[start Listed entries]
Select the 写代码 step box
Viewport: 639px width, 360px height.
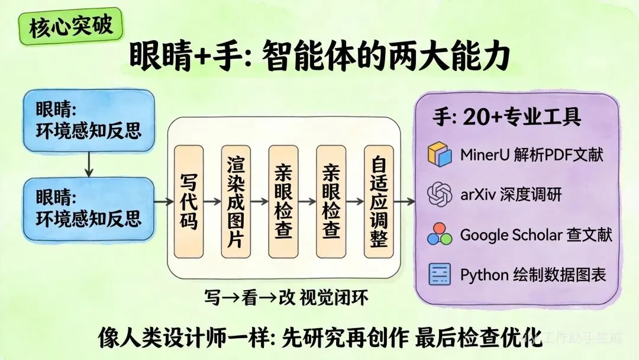pyautogui.click(x=189, y=201)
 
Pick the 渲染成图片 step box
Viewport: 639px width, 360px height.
pyautogui.click(x=236, y=201)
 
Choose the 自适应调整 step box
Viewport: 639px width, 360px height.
pyautogui.click(x=379, y=201)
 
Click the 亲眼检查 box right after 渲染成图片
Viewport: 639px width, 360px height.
pyautogui.click(x=283, y=201)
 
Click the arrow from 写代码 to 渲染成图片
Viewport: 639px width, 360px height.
pyautogui.click(x=212, y=202)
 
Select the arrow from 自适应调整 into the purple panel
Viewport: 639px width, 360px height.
pyautogui.click(x=405, y=202)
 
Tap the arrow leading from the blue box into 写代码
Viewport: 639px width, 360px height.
pyautogui.click(x=162, y=202)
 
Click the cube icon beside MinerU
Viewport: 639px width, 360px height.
pyautogui.click(x=440, y=156)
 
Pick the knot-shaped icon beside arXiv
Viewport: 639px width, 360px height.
pyautogui.click(x=440, y=194)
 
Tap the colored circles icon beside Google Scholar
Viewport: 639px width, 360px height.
pyautogui.click(x=440, y=234)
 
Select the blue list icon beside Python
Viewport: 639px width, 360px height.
pyautogui.click(x=440, y=274)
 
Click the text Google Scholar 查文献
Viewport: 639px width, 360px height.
pyautogui.click(x=536, y=235)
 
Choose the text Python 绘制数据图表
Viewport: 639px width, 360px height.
pyautogui.click(x=533, y=275)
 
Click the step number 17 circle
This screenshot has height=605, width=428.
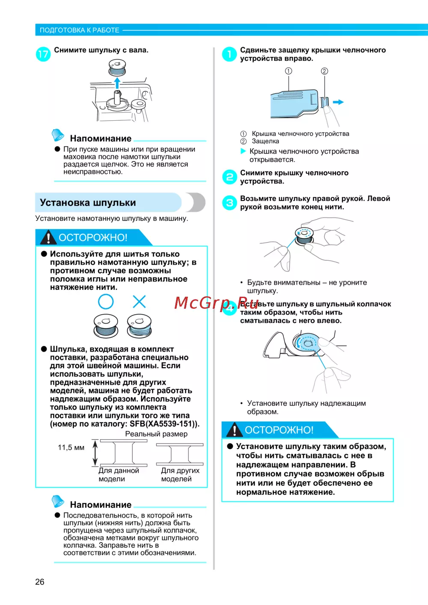click(x=43, y=54)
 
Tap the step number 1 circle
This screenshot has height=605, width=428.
click(x=229, y=54)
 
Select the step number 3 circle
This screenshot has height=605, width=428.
click(x=229, y=203)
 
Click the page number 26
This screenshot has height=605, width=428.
click(x=40, y=581)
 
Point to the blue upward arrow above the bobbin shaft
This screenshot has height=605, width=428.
click(x=117, y=83)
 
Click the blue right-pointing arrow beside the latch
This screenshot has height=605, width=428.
click(x=338, y=102)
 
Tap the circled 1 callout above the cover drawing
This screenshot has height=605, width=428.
click(x=288, y=71)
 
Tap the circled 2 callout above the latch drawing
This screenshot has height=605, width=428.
click(x=324, y=71)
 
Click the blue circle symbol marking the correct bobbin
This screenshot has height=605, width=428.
click(x=106, y=301)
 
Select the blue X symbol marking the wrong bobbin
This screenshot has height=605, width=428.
click(x=139, y=301)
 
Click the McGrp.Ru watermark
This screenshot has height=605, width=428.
click(x=216, y=303)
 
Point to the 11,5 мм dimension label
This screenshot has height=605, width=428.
click(x=71, y=447)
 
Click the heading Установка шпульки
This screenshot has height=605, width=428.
click(x=88, y=203)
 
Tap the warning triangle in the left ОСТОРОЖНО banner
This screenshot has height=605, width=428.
click(x=48, y=238)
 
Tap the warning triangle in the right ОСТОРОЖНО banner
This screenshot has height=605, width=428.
click(x=235, y=430)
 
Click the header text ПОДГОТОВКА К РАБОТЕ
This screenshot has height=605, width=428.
click(x=80, y=30)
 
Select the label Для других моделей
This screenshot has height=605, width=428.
click(x=180, y=474)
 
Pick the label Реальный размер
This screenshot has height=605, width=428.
click(x=156, y=434)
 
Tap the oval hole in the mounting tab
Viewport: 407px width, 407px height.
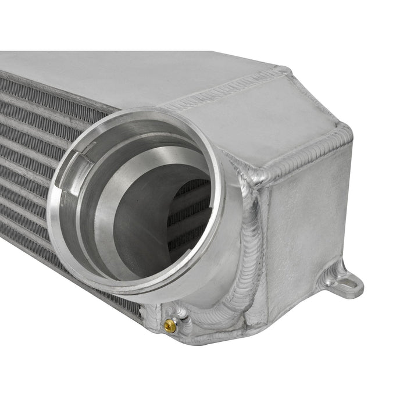coord(349,286)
[end Listed entries]
Rewrite all the entries above, replacing "step box" with "stage box" and keeping everything else unchanged. Leave the pictures out.

## [Completed task]
Select the 写代码 stage box
Viewport: 639px width, 360px height.
pyautogui.click(x=189, y=201)
 
Pick the 渲染成图片 stage box
Viewport: 639px width, 360px height.
pyautogui.click(x=236, y=201)
 
Choose the 自适应调整 stage box
Viewport: 639px width, 360px height.
pyautogui.click(x=379, y=201)
 
Click the 亲眼检查 box right after 渲染成图片
Viewport: 639px width, 360px height.
pyautogui.click(x=283, y=201)
 
Click the arrow from 写代码 to 渲染成图片
Viewport: 639px width, 360px height.
pyautogui.click(x=212, y=202)
 
Select the arrow from 自适应调整 into the purple panel
Viewport: 639px width, 360px height.
pyautogui.click(x=405, y=202)
 
Tap the arrow leading from the blue box into 写代码
Viewport: 639px width, 360px height.
pyautogui.click(x=162, y=202)
 
Click the cube icon beside MinerU
Viewport: 639px width, 360px height.
pyautogui.click(x=440, y=156)
 
Pick the knot-shaped icon beside arXiv
Viewport: 639px width, 360px height.
pyautogui.click(x=440, y=194)
 
Tap the colored circles icon beside Google Scholar
Viewport: 639px width, 360px height.
pyautogui.click(x=440, y=234)
 
Select the blue list icon beside Python
Viewport: 639px width, 360px height.
pyautogui.click(x=440, y=274)
 
Click the text Google Scholar 查文献
Viewport: 639px width, 360px height.
pyautogui.click(x=536, y=235)
 
Choose the text Python 绘制数据图表
Viewport: 639px width, 360px height.
pyautogui.click(x=533, y=275)
 
Click the step number 17 circle
This screenshot has height=605, width=428.
click(x=43, y=54)
 
Tap the step number 1 circle
This screenshot has height=605, width=428.
click(x=229, y=54)
 
Select the step number 3 circle
This screenshot has height=605, width=428.
click(x=229, y=203)
 
Click the page number 26
This screenshot has height=605, width=428.
click(x=40, y=581)
 
Point to the blue upward arrow above the bobbin shaft
This screenshot has height=605, width=428.
click(x=117, y=83)
 
Click the blue right-pointing arrow beside the latch
This screenshot has height=605, width=428.
click(x=338, y=102)
 
Tap the circled 1 callout above the cover drawing
This screenshot has height=605, width=428.
click(x=288, y=71)
 
Tap the circled 2 callout above the latch drawing
This screenshot has height=605, width=428.
click(x=324, y=71)
 
Click the blue circle symbol marking the correct bobbin
This screenshot has height=605, width=428.
click(x=106, y=301)
 
Select the blue X symbol marking the wrong bobbin
This screenshot has height=605, width=428.
click(x=139, y=301)
 
Click the McGrp.Ru watermark
This screenshot has height=605, width=428.
click(x=216, y=303)
 
Point to the 11,5 мм dimension label
This screenshot has height=605, width=428.
click(x=71, y=447)
 
Click the heading Установка шпульки
This screenshot has height=605, width=428.
click(x=88, y=203)
 
Tap the warning triangle in the left ОСТОРОЖНО banner
This screenshot has height=605, width=428.
click(x=48, y=238)
 
Tap the warning triangle in the right ОСТОРОЖНО banner
This screenshot has height=605, width=428.
click(x=235, y=430)
 
Click the header text ПОДГОТОВКА К РАБОТЕ
This screenshot has height=605, width=428.
click(x=80, y=30)
 
Select the label Для других моделей
This screenshot has height=605, width=428.
click(x=180, y=474)
 
Pick the label Реальный размер
This screenshot has height=605, width=428.
click(x=156, y=434)
 
Tap the oval hole in the mounting tab
Viewport: 407px width, 407px height.
coord(349,286)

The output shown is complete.